Playing the Race Card
Melodramas of Black and White from Uncle Tom to O. J. Simpson
-
- $29.99
-
- $29.99
Publisher Description
The black man suffering at the hands of whites, the white woman sexually threatened by the black man. Both images have long been burned into the American conscience through popular entertainment, and today they exert a powerful and disturbing influence on Americans' understanding of race. So argues Linda Williams in this boldly inquisitive book, where she probes the bitterly divisive racial sentiments aroused by such recent events as O. J. Simpson's criminal trial. Williams, the author of Hard Core, explores how these images took root, beginning with melodramatic theater, where suffering characters acquire virtue through victimization.
The racial sympathies and hostilities that surfaced during the trial of the police in the beating of Rodney King and in the O. J. Simpson murder trial are grounded in the melodramatic forms of Uncle Tom's Cabin and The Birth of a Nation. Williams finds that Stowe's beaten black man and Griffith's endangered white woman appear repeatedly throughout popular entertainment, promoting interracial understanding at one moment, interracial hate at another. The black and white racial melodrama has galvanized emotions and fueled the importance of new media forms, such as serious, "integrated" musicals of stage and film, including The Jazz Singer and Show Boat. It also helped create a major event out of the movie Gone With the Wind, while enabling television to assume new moral purpose with the broadcast of Roots. Williams demonstrates how such developments converged to make the televised race trial a form of national entertainment.

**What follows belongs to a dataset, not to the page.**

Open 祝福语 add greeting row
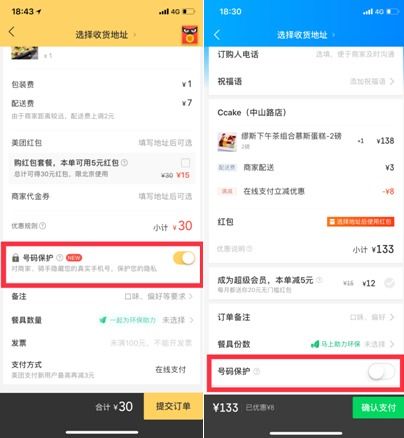Screen dimensions: 404x438 point(306,81)
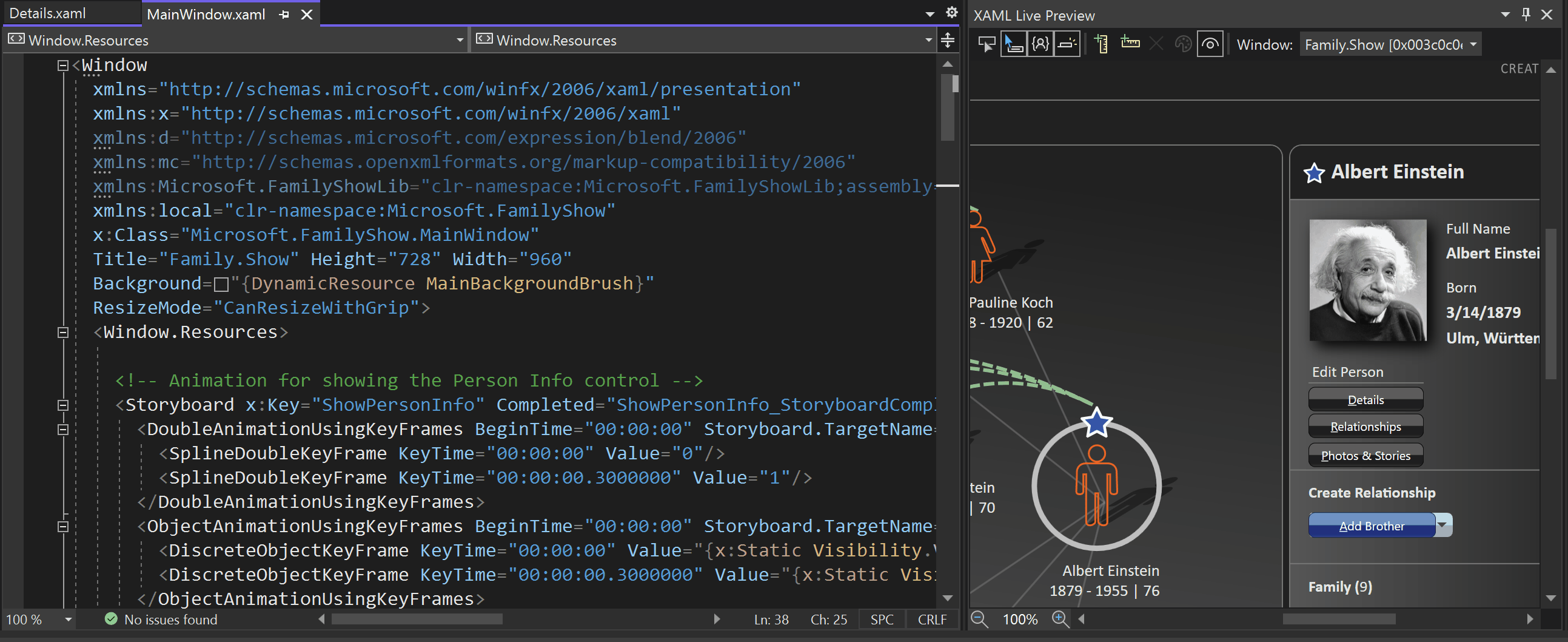1568x642 pixels.
Task: Open the in-app selection mode icon
Action: pos(987,43)
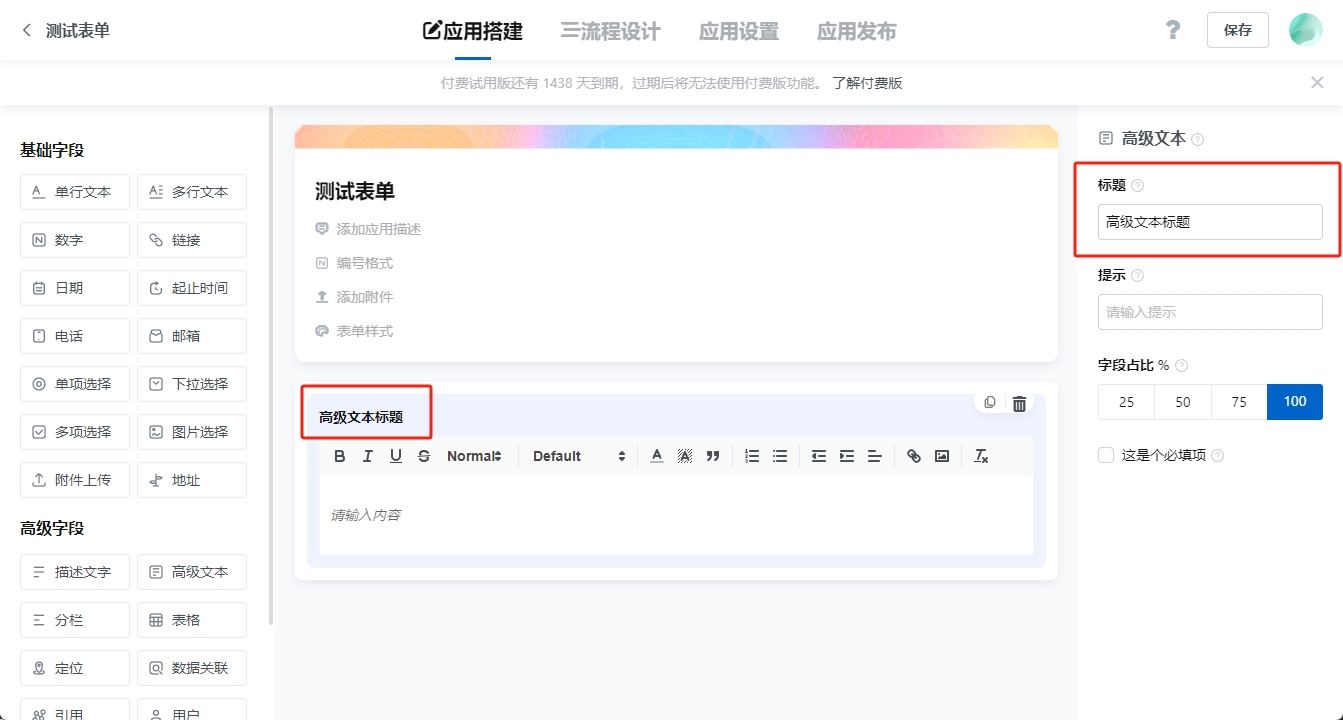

When prosecutor Christopher Darden accused Simpson's defense team of "playing the race card," which ultimately trumped his own team's gender card, he feared that the jury's sympathy for a targeted black man would be at the expense of the abused white wife. The jury's verdict, Williams concludes, was determined not so much by facts as by the cultural forces of racial melodrama long in the making. Revealing melodrama to be a key element in American culture, Williams argues that the race images it has promoted are deeply ingrained in our minds and that there can be no honest discussion about race until Americans recognize this predicament.
PUBLISHERS WEEKLY
It seems like a long leap "from Lillian Gish to... Leonardo DiCaprio and from Uncle Tom to Rodney King," but in this dazzling, benchmark work, noted cultural historian and critic Williams makes it with panache and enormous insight. Investigating contemporary racial strife embodied in the Rodney King and O.J. Simpson trials, Williams (Hard Core: Power, Pleasure, and the Frenzy of the Visible) argues that centuries-old racial and sexual myths and representations are central to U.S. culture and politics. Exploring with acuity and empathy the many permutations of racial stereotypes (e.g., the black sexual predator and the white female victim in Birth of a Nation and elsewhere, and their social and political meanings over the past 150 years), Williams navigates a maze of American popular culture from Uncle Tom's Cabin, The Jazz Singer and Show Boat to Roots and Bill T. Jones's Last Supper at Uncle Tom's Cabin. Always provocative, Williams eschews simple explanations and easy liberal or conservative platitudes as in her complicated analysis of the relationship between Jewish assimilation and blackface in The Jazz Singer and of the marketing for Gone with the Wind in Southern states (at age 10, Martin Luther King Jr. performed as a "slave" at a gala celebration of the film). Williams's astounding range of sources and attendant critical literature (she is professor of film studies at UC-Berkeley) is as impressive as her ability to synthesize and interpret so much information without undermining its emotional and artistic impact. This is a vital contribution to American studies as well as film and race studies. Photos and illus.